Larry Donnelly, who was a dining services manager and had an office at the inn, saw her there in 1981, wearing a yellow dress. The sighting, Turkos said, was confirmed by one of his employees.
There are also mysterious noises and smells that come from Morrill Hall, and on stormy nights, Turkos said, people have heard a piano playing in Marie Mount Hall, even though there hasn't been a piano in the building for years.
A portrait of Marie Mount, the college's first dean of home economics, seemingly watches visitors, its eyes following them around the room.
Litsinger especially enjoyed the inn on her last visit to campus, a few years ago.
"When I walked in, I actually saw the ghosts," she said—even Miss Betty, whom she described as "not too tall" with "dark hair."
UMCP is just one of many sites she has visited; in fact, Litsinger has compiled a list of 232 "hauntings" throughout Maryland and posted them on her Web site. She, however, knows of about 1,000 sites overall and is putting them together for a book, tentatively titled, "Haunted Maryland."
Colleges pepper the list of sites.
One of the most compelling, Litsinger said, is Mount St. Mary's University in Emmitsburg. There, the ghost of Elizabeth Ann Seton walks the hallways.
Seton, the first American-born citizen to be canonized by the Catholic Church, lived near the university's National Shrine Grotto in the early 1800s.
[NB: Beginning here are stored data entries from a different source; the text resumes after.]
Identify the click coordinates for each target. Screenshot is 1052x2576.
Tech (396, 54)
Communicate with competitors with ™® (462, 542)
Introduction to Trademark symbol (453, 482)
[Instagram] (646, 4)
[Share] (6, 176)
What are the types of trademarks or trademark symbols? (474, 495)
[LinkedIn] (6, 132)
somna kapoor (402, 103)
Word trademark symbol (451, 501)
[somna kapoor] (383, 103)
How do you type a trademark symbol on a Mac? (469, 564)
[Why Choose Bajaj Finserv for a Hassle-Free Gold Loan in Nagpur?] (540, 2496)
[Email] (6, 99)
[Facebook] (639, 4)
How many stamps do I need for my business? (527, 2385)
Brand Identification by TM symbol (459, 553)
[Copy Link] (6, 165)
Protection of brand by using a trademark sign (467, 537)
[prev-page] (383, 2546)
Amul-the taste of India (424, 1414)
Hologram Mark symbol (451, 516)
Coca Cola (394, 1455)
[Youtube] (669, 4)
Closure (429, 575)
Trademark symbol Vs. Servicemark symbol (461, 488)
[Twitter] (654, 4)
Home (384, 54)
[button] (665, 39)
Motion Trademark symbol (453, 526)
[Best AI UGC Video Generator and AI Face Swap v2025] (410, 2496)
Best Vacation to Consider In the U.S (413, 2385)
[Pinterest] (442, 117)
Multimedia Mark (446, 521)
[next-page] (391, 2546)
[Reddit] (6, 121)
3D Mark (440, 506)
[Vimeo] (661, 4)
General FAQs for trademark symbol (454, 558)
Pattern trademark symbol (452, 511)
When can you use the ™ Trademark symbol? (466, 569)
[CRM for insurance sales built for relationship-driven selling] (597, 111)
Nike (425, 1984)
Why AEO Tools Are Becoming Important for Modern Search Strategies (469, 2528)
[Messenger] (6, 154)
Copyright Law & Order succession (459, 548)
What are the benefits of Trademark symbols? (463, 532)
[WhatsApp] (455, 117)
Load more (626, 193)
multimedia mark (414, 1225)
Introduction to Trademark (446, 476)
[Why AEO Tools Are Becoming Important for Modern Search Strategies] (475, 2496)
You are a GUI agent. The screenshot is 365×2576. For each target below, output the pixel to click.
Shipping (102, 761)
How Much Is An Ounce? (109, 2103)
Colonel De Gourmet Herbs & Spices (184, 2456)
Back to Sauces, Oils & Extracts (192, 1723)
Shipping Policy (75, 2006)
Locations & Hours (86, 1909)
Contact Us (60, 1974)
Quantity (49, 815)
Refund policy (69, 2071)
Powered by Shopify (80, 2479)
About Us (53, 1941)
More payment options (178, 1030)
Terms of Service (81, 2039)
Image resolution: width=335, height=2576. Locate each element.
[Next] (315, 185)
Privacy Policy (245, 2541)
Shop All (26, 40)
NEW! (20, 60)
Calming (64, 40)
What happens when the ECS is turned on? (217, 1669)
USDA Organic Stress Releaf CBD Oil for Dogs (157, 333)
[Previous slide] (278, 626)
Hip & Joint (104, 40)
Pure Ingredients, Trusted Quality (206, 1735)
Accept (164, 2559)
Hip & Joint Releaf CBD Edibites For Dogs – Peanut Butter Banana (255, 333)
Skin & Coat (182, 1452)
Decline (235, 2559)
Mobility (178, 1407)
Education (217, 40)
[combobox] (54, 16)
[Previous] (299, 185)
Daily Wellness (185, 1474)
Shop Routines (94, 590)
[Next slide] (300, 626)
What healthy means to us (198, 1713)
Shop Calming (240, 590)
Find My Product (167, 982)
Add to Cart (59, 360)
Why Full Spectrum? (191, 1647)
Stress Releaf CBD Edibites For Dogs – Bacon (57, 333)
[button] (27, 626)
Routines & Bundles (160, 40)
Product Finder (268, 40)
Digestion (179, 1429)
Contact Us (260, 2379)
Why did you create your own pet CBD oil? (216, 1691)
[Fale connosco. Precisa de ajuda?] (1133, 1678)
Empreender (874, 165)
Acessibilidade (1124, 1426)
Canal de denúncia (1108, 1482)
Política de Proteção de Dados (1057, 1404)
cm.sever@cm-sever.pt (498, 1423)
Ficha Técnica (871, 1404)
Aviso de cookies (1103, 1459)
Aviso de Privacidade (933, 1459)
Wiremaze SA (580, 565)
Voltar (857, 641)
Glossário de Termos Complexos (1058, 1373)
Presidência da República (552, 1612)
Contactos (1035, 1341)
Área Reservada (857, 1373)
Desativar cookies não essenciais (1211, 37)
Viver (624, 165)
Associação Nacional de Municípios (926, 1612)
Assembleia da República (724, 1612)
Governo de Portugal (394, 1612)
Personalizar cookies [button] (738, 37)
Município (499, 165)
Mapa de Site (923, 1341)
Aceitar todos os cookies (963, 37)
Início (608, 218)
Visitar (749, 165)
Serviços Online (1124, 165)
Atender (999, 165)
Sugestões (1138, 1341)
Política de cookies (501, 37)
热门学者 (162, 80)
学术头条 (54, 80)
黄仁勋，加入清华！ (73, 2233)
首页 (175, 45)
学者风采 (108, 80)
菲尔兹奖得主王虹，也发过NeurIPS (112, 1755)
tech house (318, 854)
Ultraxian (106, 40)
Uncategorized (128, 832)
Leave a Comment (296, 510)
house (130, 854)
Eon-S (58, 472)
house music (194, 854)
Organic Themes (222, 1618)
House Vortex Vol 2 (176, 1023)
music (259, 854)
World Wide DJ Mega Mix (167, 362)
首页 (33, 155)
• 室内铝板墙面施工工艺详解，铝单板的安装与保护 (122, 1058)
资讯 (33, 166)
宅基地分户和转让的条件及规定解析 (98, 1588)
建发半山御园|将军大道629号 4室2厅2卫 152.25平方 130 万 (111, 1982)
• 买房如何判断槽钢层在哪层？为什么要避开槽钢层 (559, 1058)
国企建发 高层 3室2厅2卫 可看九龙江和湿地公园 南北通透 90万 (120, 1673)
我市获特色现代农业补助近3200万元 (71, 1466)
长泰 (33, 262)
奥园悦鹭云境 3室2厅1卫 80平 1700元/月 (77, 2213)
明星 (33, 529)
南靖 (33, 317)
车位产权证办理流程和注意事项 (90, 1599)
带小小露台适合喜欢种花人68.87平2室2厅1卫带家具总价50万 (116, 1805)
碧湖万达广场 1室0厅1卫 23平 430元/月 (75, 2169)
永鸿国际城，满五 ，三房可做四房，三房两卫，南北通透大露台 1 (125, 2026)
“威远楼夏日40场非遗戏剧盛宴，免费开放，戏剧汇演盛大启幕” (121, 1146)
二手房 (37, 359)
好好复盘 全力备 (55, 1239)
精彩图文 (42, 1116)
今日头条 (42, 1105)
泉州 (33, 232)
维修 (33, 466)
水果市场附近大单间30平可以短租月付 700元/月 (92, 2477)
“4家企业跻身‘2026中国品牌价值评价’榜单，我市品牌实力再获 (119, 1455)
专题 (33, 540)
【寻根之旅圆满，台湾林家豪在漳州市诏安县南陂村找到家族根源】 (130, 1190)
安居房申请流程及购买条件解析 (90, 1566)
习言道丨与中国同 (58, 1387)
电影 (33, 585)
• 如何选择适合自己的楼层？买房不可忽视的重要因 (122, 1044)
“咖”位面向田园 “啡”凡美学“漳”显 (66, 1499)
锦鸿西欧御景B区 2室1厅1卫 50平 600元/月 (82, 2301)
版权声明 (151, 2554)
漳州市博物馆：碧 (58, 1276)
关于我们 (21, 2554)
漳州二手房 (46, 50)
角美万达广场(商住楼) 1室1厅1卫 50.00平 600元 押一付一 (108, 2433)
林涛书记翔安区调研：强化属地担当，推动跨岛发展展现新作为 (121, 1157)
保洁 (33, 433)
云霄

Now, the association says, strange noises, which can't be accounted for, come from behind closed doors, and Seton's ghost glides through the hallways in her nun's habit, escorted by a man carrying a doctor's bag.
"It's a very good story," Litsinger said. "She's been seen by so many people. ... the fact that she's continually seen makes it even better."
Mount St. Mary's acknowledges that there have been some sightings of Seton.
"Occasionally, I think she's guiding us. If not her ghost, then it's her persona," said Linda Sherman, a university spokeswoman.
Litsinger goes out on "investigations" in search of the paranormal once or twice per month, on average.
Halloween doesn't hold much special meaning for her, since she investigates these spooky occurrences year-round.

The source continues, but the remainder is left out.